• Collected data entries:

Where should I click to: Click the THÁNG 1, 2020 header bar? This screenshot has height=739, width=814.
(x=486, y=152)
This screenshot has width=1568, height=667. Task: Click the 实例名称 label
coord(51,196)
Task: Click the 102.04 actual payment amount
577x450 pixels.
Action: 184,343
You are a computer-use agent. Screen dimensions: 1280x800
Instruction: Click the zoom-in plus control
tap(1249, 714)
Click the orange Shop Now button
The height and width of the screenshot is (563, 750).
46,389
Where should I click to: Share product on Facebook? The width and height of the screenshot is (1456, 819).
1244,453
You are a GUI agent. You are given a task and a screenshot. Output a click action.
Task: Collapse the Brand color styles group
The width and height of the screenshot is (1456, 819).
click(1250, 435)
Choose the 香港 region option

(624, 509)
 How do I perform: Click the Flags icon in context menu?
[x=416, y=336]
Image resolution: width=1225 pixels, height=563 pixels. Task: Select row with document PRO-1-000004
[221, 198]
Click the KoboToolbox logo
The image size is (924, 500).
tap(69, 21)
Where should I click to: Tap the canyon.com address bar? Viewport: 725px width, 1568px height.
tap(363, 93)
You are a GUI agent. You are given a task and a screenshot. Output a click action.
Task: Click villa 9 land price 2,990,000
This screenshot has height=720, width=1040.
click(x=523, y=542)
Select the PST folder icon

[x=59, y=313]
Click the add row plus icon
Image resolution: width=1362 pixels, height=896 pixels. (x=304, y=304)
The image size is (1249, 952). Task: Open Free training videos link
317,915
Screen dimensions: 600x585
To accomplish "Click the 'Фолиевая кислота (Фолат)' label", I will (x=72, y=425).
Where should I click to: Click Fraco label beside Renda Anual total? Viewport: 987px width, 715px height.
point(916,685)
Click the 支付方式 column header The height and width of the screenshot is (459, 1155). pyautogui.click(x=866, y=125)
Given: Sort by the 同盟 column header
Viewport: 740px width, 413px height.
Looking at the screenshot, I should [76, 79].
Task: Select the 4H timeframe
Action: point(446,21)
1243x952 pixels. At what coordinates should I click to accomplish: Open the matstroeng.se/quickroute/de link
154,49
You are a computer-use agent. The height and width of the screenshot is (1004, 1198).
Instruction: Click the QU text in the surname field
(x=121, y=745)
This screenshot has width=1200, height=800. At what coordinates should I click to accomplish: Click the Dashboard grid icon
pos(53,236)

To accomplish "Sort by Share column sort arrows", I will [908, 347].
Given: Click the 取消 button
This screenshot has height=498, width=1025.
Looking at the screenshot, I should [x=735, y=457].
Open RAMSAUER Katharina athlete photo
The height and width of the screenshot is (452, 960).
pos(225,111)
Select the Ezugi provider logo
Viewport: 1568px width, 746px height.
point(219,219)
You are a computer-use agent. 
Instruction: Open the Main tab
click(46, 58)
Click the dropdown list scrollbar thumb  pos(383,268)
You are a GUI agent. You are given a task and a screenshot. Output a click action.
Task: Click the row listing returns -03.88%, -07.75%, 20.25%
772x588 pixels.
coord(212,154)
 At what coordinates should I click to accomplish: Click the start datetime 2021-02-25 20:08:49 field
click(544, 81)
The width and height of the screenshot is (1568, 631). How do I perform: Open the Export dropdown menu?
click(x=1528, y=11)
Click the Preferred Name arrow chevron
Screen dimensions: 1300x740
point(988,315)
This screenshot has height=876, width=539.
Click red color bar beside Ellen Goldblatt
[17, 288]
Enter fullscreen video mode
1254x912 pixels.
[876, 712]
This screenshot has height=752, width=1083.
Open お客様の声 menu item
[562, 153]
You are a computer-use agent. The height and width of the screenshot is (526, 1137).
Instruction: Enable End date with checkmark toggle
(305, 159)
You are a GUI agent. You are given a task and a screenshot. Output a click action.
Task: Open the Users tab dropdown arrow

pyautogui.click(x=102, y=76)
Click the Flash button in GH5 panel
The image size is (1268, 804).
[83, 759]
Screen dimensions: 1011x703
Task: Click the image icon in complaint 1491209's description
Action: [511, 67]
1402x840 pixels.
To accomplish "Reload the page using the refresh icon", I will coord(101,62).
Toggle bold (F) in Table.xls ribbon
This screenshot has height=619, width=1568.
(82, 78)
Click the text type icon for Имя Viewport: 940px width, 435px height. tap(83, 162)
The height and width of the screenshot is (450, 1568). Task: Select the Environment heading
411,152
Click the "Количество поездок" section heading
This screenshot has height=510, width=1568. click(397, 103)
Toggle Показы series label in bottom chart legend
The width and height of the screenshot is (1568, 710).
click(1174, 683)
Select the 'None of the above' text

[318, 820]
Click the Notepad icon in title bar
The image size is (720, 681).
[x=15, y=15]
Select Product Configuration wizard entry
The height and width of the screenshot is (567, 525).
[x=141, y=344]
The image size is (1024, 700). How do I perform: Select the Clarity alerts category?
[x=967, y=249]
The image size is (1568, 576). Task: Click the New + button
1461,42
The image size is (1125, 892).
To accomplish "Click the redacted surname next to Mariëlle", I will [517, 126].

• EXERCISE OBJECTIVE:
Within the data above, the span starting at the line containing "This screenshot has height=876, width=539." and ending at the line containing "Click the Flash button in GH5 panel" is to be retyped exactly, with no other lines.

• ANSWER FOR THIS EXERCISE:
This screenshot has height=876, width=539.
Click red color bar beside Ellen Goldblatt
[17, 288]
Enter fullscreen video mode
1254x912 pixels.
[876, 712]
This screenshot has height=752, width=1083.
Open お客様の声 menu item
[562, 153]
You are a computer-use agent. The height and width of the screenshot is (526, 1137).
Instruction: Enable End date with checkmark toggle
(305, 159)
You are a GUI agent. You are given a task and a screenshot. Output a click action.
Task: Open the Users tab dropdown arrow

pyautogui.click(x=102, y=76)
Click the Flash button in GH5 panel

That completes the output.